Stored data →

'''

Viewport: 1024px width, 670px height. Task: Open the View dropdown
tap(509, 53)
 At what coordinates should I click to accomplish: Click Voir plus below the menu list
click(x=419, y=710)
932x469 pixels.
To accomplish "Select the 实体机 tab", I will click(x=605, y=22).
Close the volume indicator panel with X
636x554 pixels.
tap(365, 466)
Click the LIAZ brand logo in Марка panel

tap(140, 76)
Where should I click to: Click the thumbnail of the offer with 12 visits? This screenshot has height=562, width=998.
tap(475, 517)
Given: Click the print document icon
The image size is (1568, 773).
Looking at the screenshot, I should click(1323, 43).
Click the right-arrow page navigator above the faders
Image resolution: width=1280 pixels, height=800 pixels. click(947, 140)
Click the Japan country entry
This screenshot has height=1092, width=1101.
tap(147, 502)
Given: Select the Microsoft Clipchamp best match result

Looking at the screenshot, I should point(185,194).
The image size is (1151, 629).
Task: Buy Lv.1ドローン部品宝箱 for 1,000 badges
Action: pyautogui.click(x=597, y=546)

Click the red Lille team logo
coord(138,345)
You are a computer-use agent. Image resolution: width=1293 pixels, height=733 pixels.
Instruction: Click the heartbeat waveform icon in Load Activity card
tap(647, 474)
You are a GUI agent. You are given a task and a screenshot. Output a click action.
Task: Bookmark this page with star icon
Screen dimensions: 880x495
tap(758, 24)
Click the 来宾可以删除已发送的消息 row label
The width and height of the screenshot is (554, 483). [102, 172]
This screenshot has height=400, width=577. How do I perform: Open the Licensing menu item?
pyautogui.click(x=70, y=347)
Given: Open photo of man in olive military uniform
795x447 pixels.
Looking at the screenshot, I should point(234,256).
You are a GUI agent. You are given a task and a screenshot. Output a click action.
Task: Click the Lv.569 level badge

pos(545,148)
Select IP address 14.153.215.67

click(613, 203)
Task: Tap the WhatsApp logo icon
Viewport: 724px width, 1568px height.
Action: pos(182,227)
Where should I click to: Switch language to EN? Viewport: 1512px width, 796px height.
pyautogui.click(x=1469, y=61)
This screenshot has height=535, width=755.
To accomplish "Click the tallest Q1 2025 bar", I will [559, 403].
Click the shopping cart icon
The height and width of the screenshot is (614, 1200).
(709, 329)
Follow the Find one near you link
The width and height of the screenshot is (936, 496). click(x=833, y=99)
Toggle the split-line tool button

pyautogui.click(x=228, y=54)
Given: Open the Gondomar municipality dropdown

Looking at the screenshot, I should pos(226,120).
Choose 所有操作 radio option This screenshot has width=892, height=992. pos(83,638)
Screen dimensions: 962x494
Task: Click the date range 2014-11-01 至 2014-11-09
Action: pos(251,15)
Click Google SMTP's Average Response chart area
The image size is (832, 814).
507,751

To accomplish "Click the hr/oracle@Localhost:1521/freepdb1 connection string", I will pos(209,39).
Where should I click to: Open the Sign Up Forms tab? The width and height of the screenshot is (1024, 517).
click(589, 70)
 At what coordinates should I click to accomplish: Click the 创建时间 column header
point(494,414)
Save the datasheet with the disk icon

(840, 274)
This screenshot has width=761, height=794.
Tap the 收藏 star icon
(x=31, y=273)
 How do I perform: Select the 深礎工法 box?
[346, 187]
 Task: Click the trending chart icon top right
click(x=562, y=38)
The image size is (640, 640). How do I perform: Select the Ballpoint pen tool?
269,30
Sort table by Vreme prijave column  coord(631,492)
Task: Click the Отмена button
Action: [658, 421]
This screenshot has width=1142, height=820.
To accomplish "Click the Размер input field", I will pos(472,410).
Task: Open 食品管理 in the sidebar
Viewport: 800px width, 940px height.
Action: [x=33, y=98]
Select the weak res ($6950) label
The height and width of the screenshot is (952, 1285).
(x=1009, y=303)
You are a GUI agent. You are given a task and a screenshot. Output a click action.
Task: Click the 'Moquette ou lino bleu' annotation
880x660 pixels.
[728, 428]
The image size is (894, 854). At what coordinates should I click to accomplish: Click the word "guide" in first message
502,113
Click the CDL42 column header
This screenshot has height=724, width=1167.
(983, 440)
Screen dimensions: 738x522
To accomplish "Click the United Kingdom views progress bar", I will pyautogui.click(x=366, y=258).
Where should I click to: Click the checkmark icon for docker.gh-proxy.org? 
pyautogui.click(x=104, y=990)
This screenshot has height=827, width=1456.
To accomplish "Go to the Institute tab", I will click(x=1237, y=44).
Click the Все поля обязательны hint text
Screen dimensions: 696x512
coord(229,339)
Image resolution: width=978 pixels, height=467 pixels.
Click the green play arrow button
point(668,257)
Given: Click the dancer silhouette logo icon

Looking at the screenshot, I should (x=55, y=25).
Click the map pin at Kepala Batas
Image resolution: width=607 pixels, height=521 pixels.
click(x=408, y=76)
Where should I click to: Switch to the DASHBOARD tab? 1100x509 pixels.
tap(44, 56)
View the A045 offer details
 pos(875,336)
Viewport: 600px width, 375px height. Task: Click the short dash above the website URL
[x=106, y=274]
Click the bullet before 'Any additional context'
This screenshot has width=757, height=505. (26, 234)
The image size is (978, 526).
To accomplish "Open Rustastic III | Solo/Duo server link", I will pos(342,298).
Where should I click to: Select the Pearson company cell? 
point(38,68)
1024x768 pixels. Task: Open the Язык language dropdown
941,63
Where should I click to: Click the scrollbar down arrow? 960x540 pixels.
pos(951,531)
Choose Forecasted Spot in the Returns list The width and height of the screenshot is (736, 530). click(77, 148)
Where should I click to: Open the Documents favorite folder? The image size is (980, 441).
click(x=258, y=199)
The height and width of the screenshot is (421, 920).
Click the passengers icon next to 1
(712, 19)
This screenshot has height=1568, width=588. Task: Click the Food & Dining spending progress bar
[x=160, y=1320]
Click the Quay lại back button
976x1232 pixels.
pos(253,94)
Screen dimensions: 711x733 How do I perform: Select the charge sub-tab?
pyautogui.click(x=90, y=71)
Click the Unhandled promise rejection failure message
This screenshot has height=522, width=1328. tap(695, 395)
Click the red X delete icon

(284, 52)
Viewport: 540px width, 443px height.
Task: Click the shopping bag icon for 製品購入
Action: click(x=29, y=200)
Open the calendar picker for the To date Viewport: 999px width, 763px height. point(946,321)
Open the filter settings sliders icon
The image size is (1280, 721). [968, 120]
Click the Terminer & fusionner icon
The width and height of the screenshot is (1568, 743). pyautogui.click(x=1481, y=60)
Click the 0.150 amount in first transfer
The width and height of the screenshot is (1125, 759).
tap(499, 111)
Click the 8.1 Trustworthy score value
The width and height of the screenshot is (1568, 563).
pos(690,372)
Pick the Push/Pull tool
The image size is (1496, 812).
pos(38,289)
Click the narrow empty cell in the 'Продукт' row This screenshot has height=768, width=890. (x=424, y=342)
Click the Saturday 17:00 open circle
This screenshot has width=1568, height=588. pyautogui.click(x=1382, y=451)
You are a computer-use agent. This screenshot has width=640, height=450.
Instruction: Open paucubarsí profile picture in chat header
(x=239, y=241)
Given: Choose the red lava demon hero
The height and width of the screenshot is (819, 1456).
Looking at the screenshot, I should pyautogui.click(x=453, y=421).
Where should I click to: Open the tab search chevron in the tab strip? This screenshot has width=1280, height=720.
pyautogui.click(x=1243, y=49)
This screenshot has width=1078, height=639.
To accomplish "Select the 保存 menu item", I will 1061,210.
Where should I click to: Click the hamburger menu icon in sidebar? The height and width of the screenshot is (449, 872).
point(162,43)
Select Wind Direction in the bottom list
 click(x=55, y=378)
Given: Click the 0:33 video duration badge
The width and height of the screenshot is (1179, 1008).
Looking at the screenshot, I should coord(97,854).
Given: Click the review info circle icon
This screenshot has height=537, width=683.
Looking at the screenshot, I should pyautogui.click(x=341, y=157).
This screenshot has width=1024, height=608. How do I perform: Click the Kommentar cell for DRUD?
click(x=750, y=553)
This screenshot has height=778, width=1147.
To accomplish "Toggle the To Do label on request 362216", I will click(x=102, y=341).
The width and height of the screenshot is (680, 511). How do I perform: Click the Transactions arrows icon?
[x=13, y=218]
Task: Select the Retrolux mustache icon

'''

What is required → Take the lines from the first line of the records through the line holding "932x469 pixels.", both included, and please reproduce them exactly with nothing added.

Written reply →
Viewport: 1024px width, 670px height. Task: Open the View dropdown
tap(509, 53)
 At what coordinates should I click to accomplish: Click Voir plus below the menu list
click(x=419, y=710)
932x469 pixels.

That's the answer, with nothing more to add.